To adequately develop a product that is similar to an approved biologic therapy, developers of biosimilars must analyze the originator biologic extensively. Since manufacturing processes are proprietary, the developer of a potential biosimilar must employ a process of reverse engineering. This requires substantial knowledge and expertise regarding the development and manufacture of biologics to determine structural and functional properties of the originator and then mimic these properties as closely as possible in the potential biosimilar. Analyses used to fully characterize the originator can also be employed subsequently to demonstrate similarity of the biosimilar to the originator. Thus, it is likely that the number of analyses performed to demonstrate structural and functional biosimilarity may be greater than those included as part of the originator’s license application. This results in a significant amount of analytical similarity data for a potential biosimilar and the originator biologic for the regulatory approval process.

The similarity assessment conducted as part of the analytical evaluation includes an extensive structural and functional characterization and comparison between the proposed biosimilar and the originator using state-of-the-art analytical methods.

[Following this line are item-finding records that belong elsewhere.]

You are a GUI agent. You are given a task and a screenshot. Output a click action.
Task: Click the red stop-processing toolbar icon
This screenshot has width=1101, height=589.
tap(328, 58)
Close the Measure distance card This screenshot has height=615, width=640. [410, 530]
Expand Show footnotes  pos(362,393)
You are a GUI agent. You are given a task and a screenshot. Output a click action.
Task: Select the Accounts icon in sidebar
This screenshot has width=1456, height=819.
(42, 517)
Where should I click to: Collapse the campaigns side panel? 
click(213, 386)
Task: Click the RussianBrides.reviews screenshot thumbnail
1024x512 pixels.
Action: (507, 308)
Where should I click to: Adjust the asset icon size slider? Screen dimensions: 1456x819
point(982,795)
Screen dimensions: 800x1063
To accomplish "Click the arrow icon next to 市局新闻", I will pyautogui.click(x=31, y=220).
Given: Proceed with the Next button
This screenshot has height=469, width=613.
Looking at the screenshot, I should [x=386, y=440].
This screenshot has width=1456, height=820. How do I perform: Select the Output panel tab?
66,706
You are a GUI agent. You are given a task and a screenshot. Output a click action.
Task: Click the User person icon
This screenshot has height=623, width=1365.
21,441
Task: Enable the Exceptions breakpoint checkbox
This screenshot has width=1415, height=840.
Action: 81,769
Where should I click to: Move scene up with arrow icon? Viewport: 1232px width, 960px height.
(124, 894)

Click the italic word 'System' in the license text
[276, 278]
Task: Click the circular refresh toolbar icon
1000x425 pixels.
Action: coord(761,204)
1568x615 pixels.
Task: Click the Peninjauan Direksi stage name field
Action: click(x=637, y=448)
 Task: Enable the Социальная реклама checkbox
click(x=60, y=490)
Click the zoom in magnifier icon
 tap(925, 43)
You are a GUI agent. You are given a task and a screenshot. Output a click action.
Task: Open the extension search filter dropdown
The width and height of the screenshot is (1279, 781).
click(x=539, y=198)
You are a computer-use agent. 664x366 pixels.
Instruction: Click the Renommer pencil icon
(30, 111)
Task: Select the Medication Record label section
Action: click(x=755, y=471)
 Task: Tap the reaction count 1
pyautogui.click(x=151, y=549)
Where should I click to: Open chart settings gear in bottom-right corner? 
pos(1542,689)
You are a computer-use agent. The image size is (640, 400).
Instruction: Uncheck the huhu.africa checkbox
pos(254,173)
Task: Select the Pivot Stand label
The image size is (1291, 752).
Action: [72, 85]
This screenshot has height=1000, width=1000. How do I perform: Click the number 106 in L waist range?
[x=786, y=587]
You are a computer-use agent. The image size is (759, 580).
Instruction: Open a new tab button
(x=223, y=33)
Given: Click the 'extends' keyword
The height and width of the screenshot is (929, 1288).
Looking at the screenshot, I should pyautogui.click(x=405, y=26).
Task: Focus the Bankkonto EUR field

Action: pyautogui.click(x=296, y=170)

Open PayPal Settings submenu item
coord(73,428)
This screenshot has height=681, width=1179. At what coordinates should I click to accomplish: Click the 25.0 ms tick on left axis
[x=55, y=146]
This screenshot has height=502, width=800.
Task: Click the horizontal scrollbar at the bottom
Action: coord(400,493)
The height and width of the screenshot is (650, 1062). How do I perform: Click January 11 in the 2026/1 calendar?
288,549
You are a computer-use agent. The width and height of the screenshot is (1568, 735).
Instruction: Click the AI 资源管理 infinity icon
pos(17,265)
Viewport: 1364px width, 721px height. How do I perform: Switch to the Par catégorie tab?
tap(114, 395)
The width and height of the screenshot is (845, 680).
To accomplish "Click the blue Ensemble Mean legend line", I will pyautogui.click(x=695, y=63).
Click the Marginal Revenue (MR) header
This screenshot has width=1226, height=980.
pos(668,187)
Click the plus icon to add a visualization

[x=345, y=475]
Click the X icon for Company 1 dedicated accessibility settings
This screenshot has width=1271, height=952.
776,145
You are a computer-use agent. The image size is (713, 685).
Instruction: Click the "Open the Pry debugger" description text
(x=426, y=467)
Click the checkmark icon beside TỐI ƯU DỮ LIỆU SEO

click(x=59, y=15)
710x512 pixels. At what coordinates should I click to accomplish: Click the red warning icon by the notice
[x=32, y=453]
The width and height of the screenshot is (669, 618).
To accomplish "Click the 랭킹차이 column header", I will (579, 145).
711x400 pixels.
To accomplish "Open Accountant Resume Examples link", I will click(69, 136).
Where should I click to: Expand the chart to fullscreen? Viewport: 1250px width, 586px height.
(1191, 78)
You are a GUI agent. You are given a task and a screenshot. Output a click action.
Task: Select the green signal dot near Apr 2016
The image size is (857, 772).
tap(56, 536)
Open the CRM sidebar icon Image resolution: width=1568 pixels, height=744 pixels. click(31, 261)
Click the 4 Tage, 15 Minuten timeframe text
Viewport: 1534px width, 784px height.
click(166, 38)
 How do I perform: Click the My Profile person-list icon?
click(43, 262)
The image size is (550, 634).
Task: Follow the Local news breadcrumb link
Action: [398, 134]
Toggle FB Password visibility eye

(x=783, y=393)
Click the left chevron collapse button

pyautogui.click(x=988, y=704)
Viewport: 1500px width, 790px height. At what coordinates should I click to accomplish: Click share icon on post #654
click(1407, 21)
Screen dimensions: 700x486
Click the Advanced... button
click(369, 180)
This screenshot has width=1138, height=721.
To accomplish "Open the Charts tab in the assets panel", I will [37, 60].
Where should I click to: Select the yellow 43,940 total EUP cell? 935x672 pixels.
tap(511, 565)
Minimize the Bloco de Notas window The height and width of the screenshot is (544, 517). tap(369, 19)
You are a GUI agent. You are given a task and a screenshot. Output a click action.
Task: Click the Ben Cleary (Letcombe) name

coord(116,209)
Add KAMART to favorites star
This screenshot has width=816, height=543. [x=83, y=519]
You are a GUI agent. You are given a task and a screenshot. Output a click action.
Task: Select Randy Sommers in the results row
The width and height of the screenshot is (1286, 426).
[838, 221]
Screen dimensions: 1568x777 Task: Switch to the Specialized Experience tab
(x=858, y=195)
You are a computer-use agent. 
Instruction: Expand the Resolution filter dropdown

For example, regulatory agencies expect detailed analysis of primary amino acid sequences for the potential biosimilar and the originator biologic.^10,14 If minor differences in primary structure such as N- or C-terminal truncations are identified, the effects on safety and efficacy should be evaluated and explained by the sponsor to confirm that these differences do not change product performance.^10,14 Additional data should also be provided from relevant characterization studies, including higher order structural analyses (assessed, eg, via circular dichroism among other techniques), posttranslational modifications (assessed, eg, as glycosylation analysis via mass spectrometry), biological activity (assessed by a number of bioassays, such as target-binding affinity or cell-based bioassays), and any other relevant characteristics.^{10,13–15,19–21}

The demonstration of structural similarity should be completed before progression to the next step of development, but the exact nature of the analyses and data vary. There is no established set of required analyses, although most biosimilar developers will conduct several studies to confirm that the biosimilar has a similar quality target product profile as the originator. For example, if the data published for potential biosimilars to infliximab are compared, the types of analyses conducted vary (Table 4). It should be noted that the data published likely represent only a portion of the full analytical assessments conducted on a particular biologic and potential biosimilar; more data may be disclosed in future publications, documents released from regulatory agencies, or the product label.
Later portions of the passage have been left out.